Cette crise a renforcé l’idée qu’une utilisation plus judicieuse des ressources de gaz naturel de l’Est de la Méditerranée serait de les exploiter au niveau régional pour soutenir la reprise économique post-pandémique de la région et accélérer le passage à une énergie propre.
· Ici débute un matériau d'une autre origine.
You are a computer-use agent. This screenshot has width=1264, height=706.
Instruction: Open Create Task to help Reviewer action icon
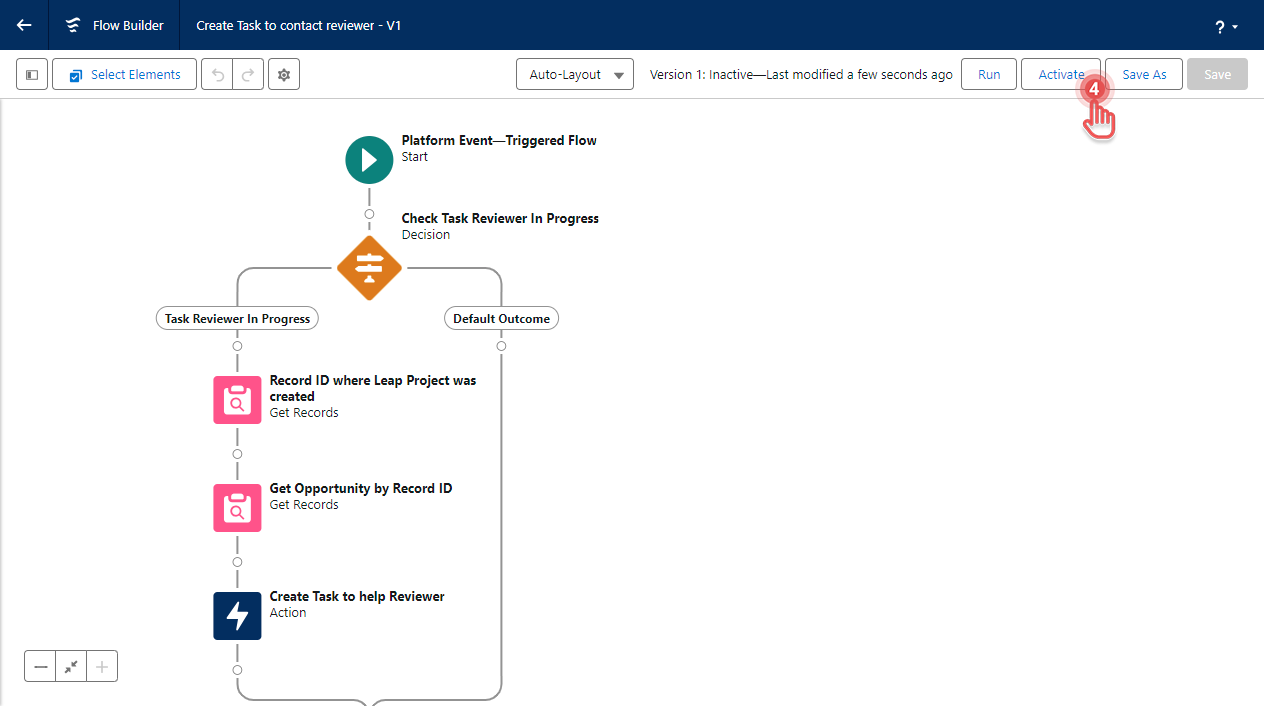(x=237, y=616)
Mais alors que nous entrons en 2022, des questions demeurent. Une autre variante du coronavirus entraînera-t-elle davantage de blocages ? Les prix de l’EU ETS dépasseront-ils 100 €/tonne ? Allons-nous assister à une escalade de la confrontation Russie-OTAN ? Un été plus chaud entraînera-t-il des événements climatiques encore plus extrêmes ? Une nouvelle crise pétrolière fera-t-elle dépasser les 100 $ le baril ? L’Europe va-t-elle sombrer dans la tourmente politique ? Les deux derniers sommets du Conseil européen ont montré une Europe divisée sur de nombreuses questions clés, notamment l’énergie et le climat. De tels événements pourraient avoir un effet d’entraînement sur la région de l’Est de la Méditerranée. Mais tout n’est pas pessimiste. On espère que les choses iront bien en 2022 et que la reprise économique mondiale – et de l’Est de la Méditerranée – se poursuivra.